[Recorded data]
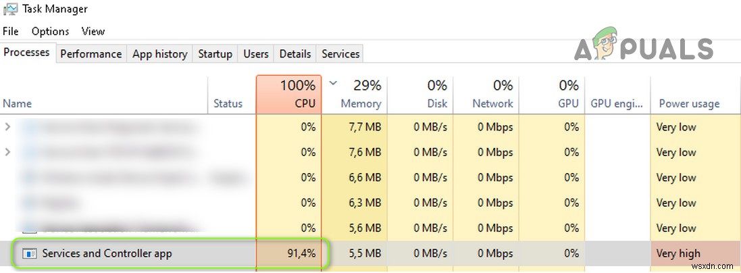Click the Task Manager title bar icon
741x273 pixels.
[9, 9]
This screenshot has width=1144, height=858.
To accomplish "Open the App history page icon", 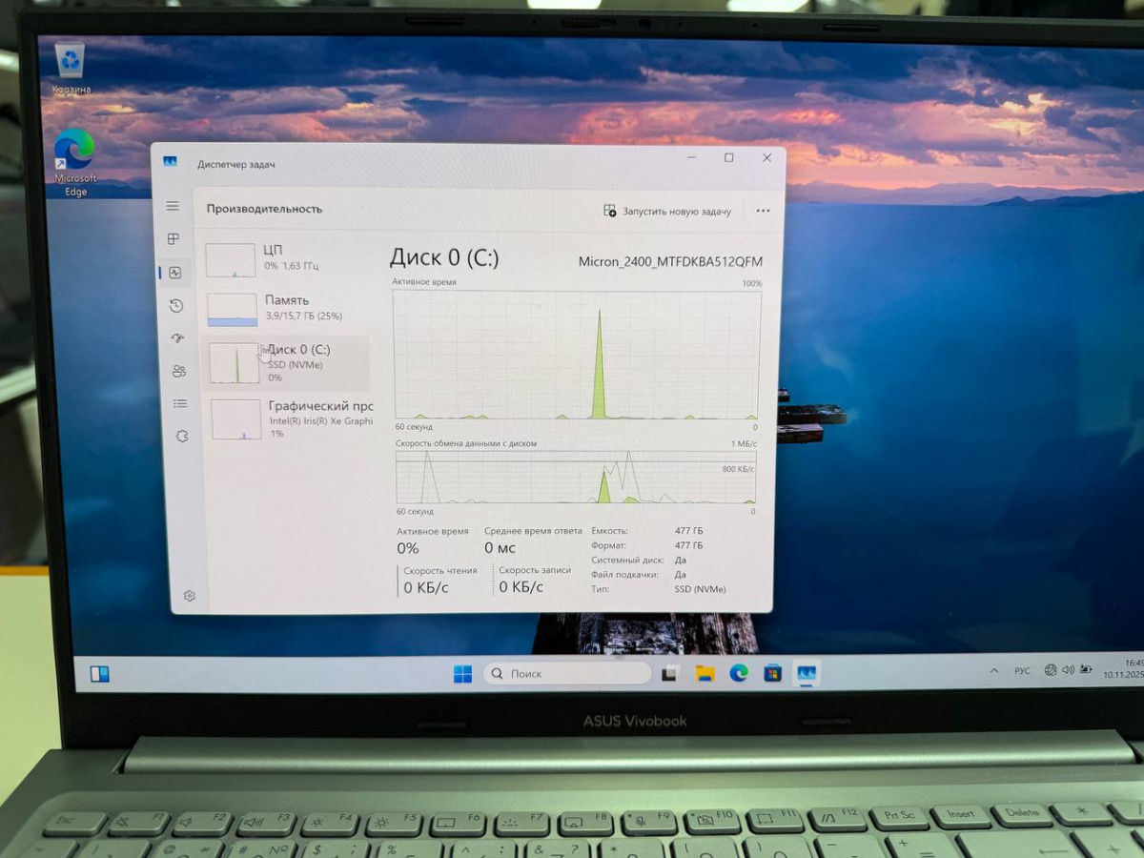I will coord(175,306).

--

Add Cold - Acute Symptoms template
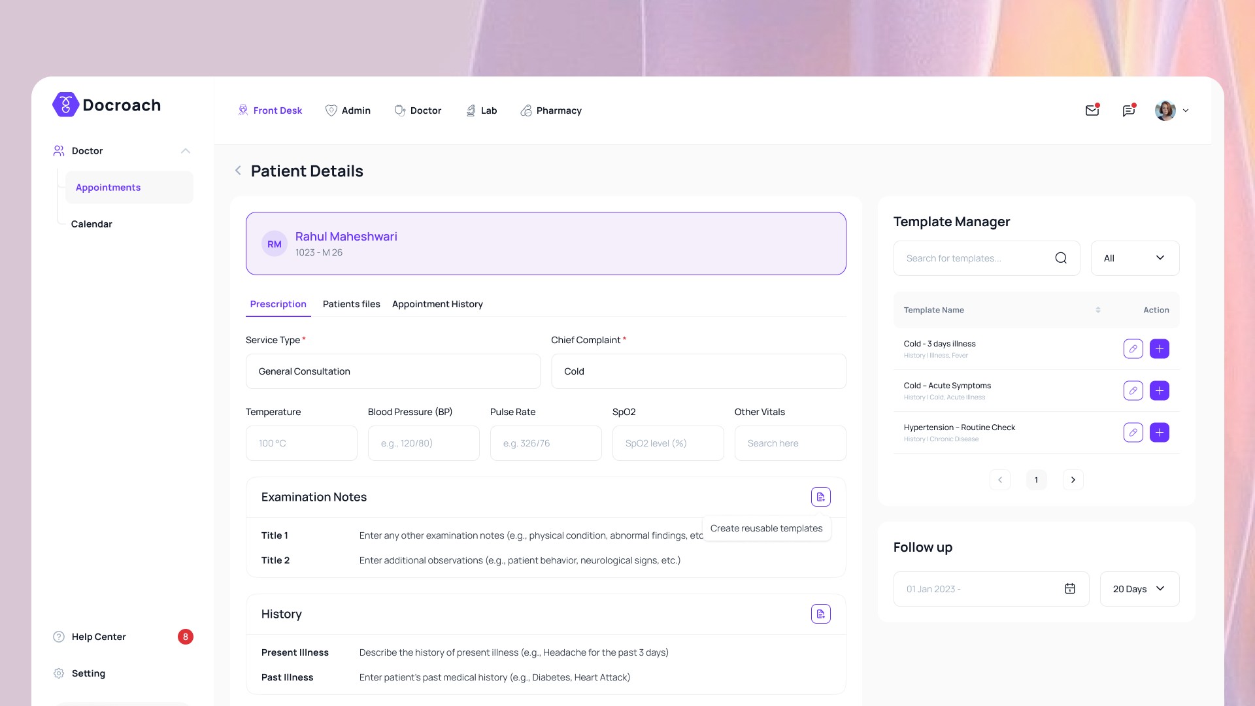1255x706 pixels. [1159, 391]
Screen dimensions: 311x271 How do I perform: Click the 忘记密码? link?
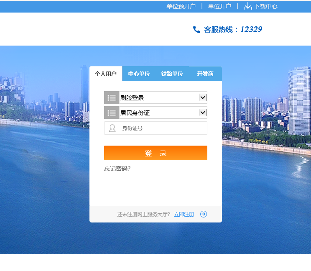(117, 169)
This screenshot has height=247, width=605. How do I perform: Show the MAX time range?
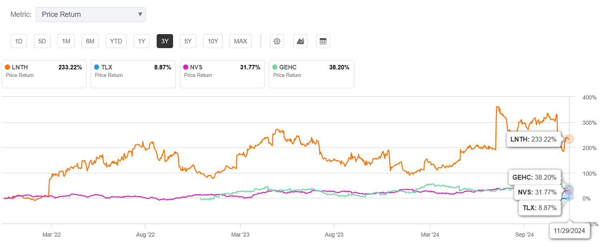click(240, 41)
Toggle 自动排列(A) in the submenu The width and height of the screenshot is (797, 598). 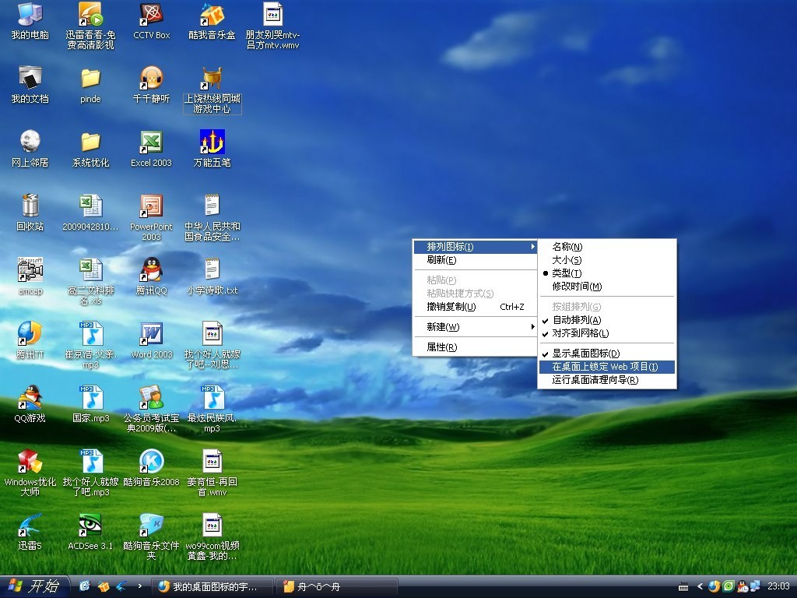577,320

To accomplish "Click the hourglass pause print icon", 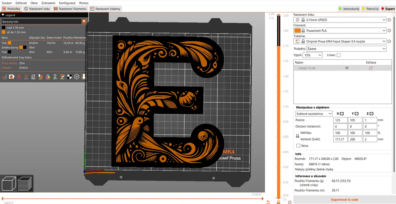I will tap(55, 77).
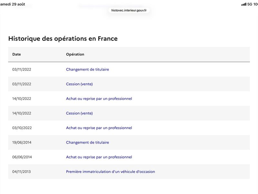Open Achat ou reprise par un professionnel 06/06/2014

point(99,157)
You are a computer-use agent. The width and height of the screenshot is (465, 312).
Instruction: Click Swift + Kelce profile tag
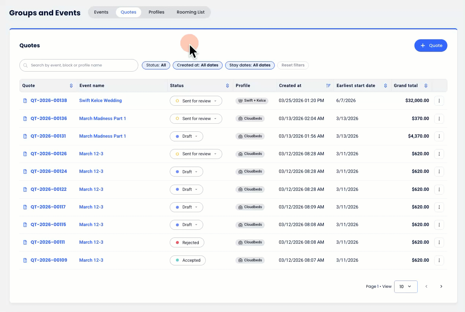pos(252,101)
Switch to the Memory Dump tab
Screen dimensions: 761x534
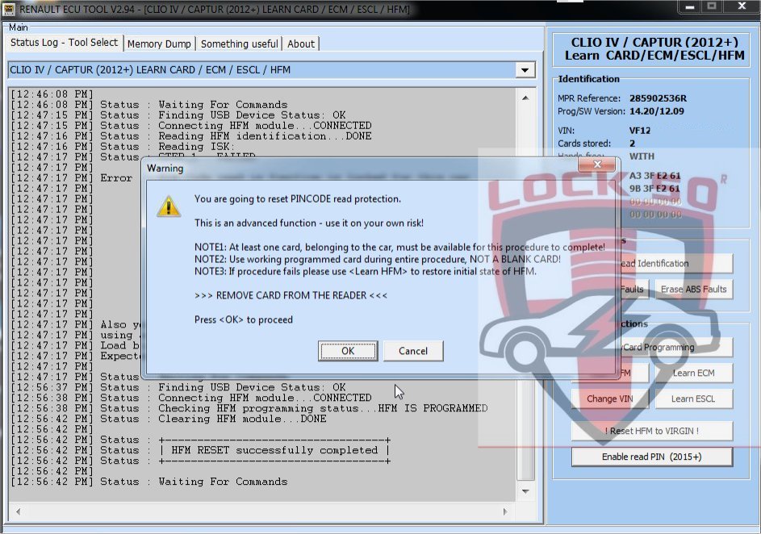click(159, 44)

...

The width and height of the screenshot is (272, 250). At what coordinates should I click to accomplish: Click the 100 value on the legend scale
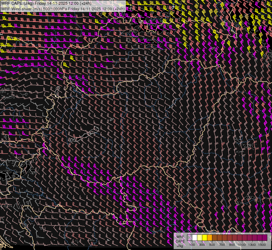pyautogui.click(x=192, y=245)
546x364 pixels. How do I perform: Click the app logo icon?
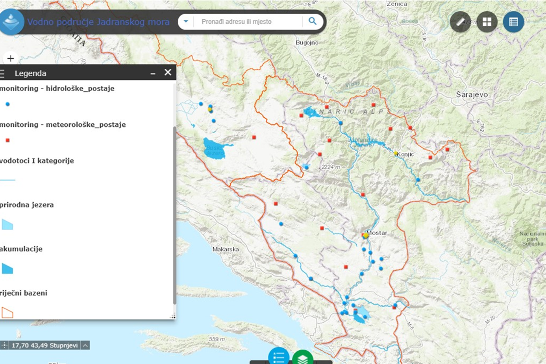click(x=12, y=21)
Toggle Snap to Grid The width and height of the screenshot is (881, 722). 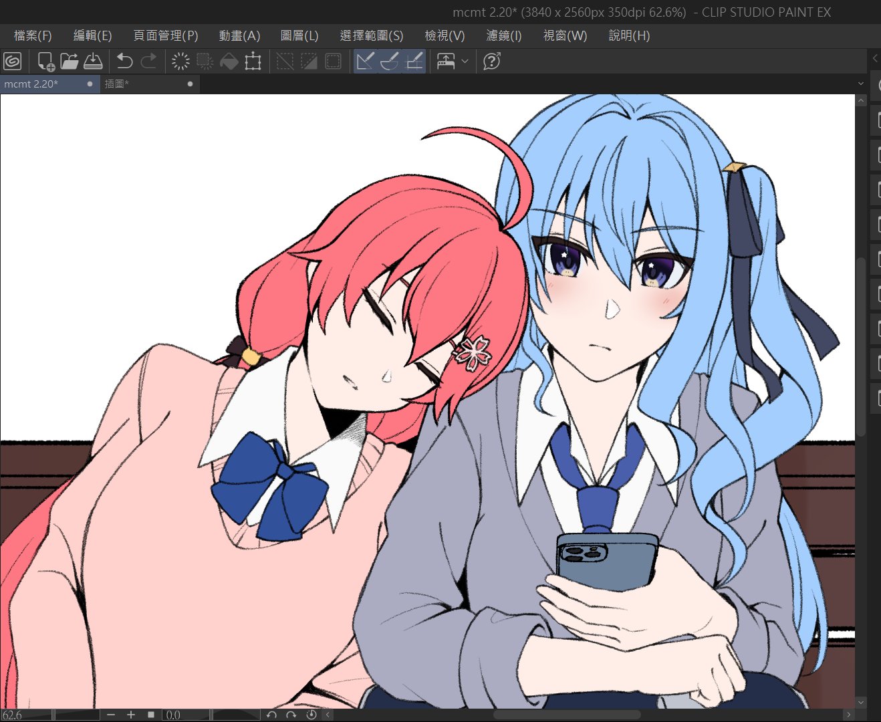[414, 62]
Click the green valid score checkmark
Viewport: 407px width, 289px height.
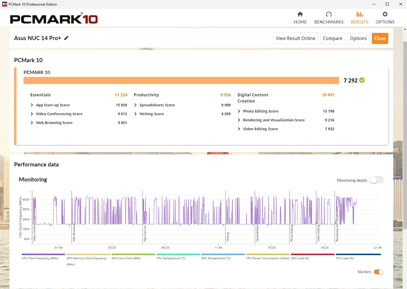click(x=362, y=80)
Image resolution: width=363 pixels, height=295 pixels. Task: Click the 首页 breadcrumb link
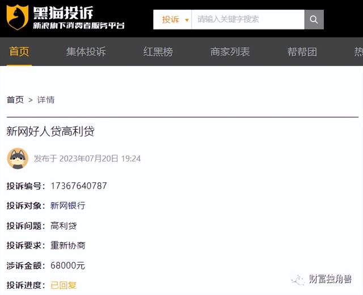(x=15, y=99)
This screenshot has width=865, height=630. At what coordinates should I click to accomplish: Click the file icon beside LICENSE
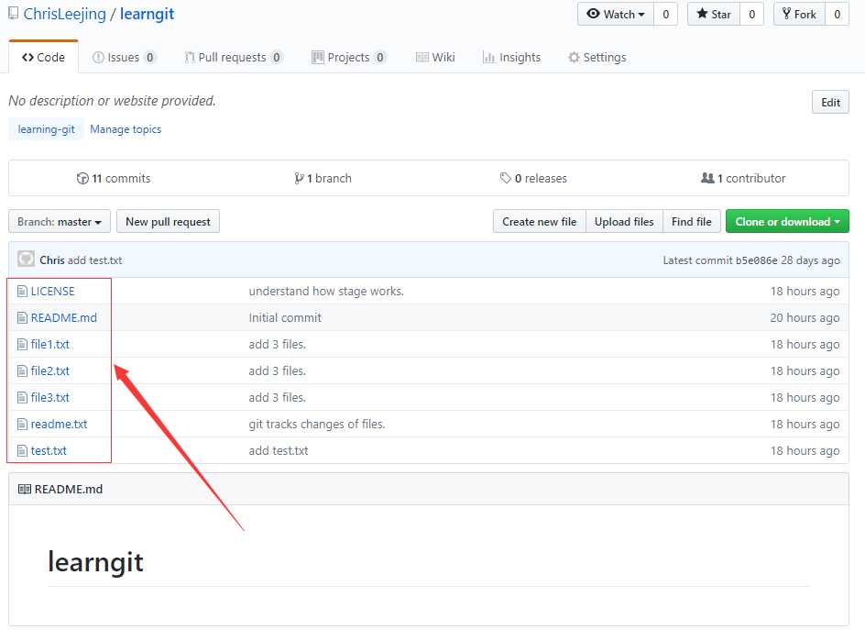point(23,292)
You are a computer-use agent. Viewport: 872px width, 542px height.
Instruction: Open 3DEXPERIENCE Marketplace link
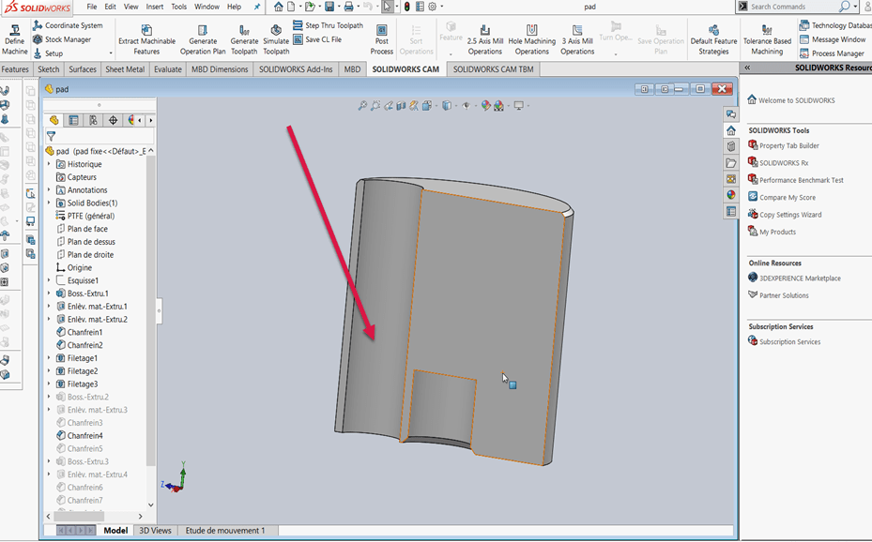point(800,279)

→ Set problem:
Reproduce the data verbatim from the line containing "This screenshot has width=865, height=630." through the line containing "point(800,279)", including both of those lines. Leave the pictures out of your answer.

→ Finished answer:
This screenshot has width=865, height=630. At what coordinates should I click to accomplish: Click the file icon beside LICENSE
point(23,292)
You are a computer-use agent. Viewport: 872px width, 542px height.
Instruction: Open 3DEXPERIENCE Marketplace link
point(800,279)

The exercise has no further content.